(Given entries)

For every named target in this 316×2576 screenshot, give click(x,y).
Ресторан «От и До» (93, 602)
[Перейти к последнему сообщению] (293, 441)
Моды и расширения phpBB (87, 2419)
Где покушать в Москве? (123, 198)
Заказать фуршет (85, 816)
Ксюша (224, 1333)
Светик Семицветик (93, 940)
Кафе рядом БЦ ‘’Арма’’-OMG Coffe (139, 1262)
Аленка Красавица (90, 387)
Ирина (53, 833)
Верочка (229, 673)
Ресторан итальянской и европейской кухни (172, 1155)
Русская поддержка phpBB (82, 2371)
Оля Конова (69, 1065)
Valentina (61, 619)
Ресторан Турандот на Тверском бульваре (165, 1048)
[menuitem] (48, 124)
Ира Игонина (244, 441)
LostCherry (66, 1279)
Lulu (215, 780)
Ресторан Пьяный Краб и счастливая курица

(End Given entries)
(Given entries)

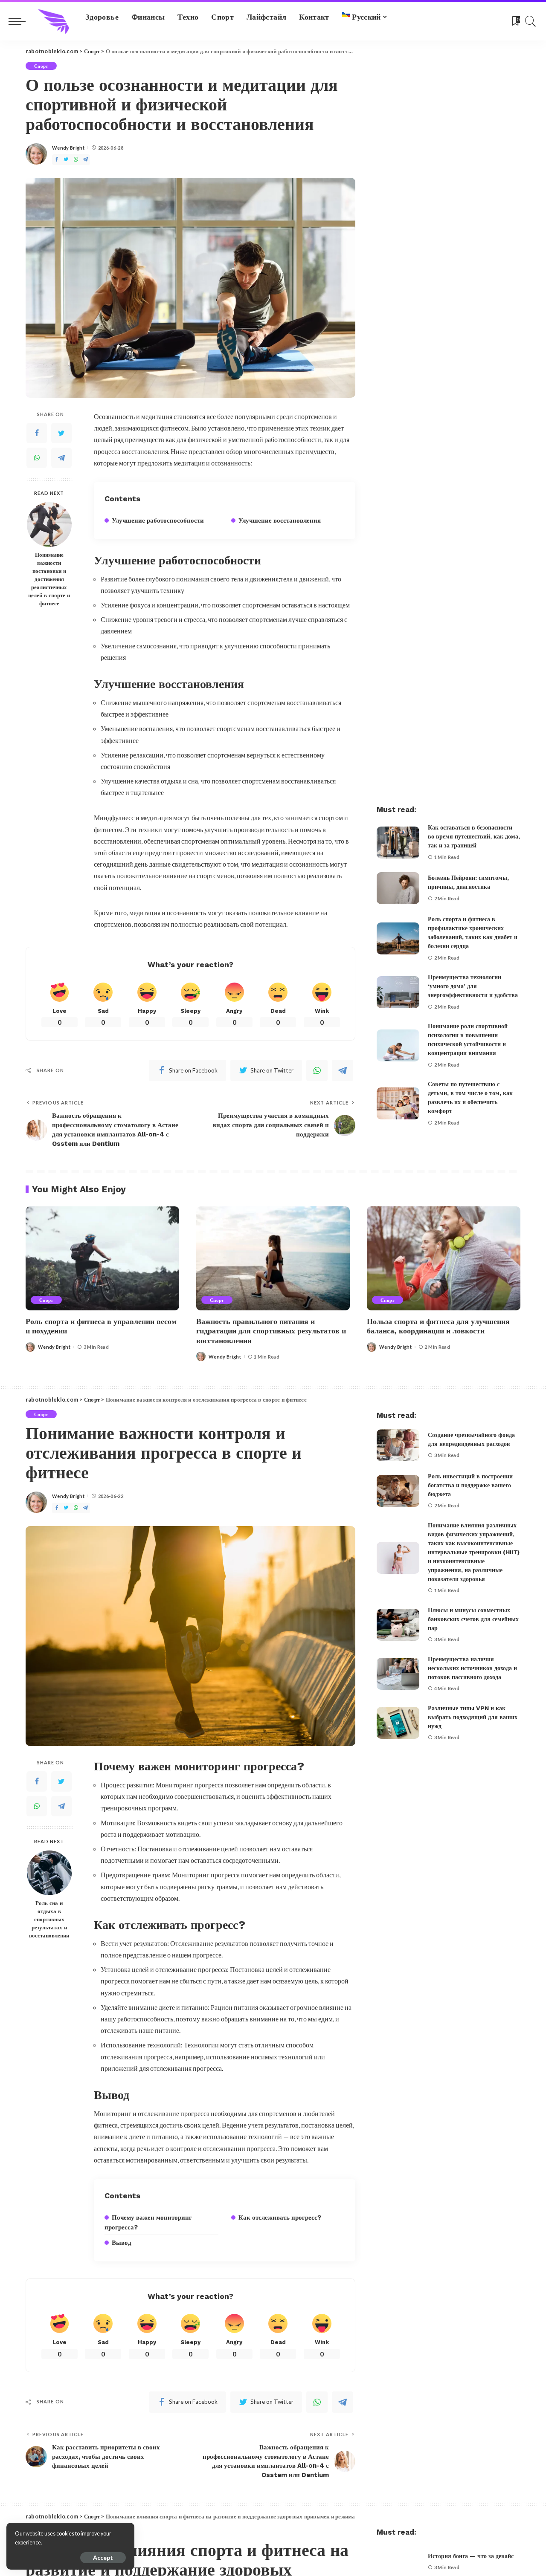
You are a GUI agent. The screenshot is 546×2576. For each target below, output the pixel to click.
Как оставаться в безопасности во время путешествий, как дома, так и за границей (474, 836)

(End Given entries)
(Given entries)

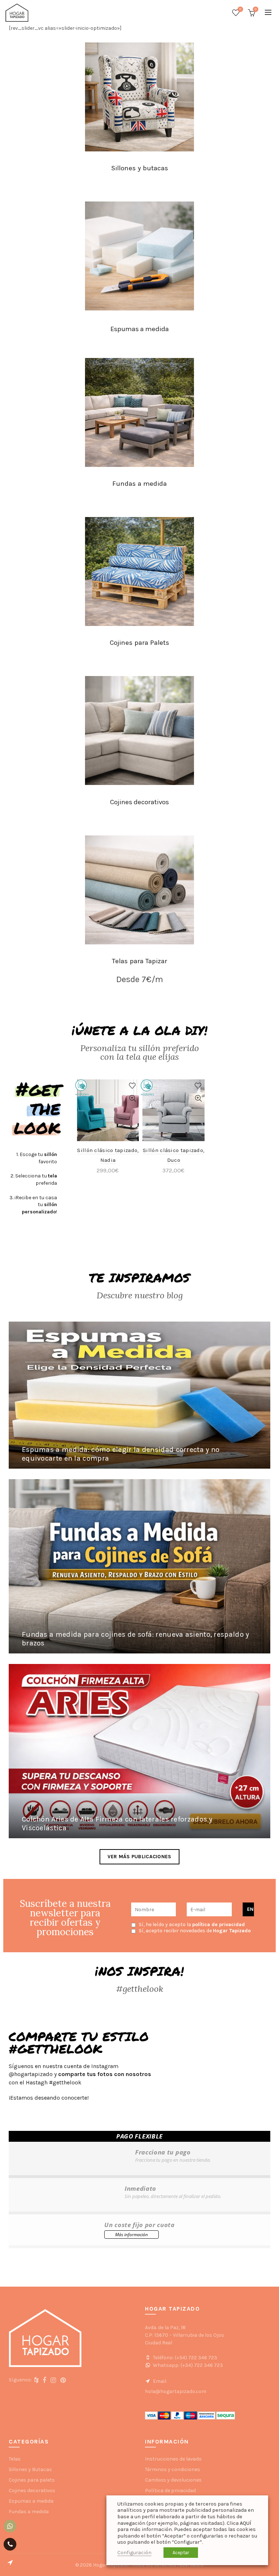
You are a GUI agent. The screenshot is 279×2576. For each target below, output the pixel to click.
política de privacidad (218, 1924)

(End Given entries)

Looking at the data above, return every line from the one with "You are a GUI agent. The screenshot is 546×2576." down to the one with "Как оставаться в", exactly and inclusively.

Output below =
You are a GUI agent. The screenshot is 546×2576. For each target below, output the pixel to click.
Как оставаться в безопасности во время путешествий, как дома, так и за границей (474, 836)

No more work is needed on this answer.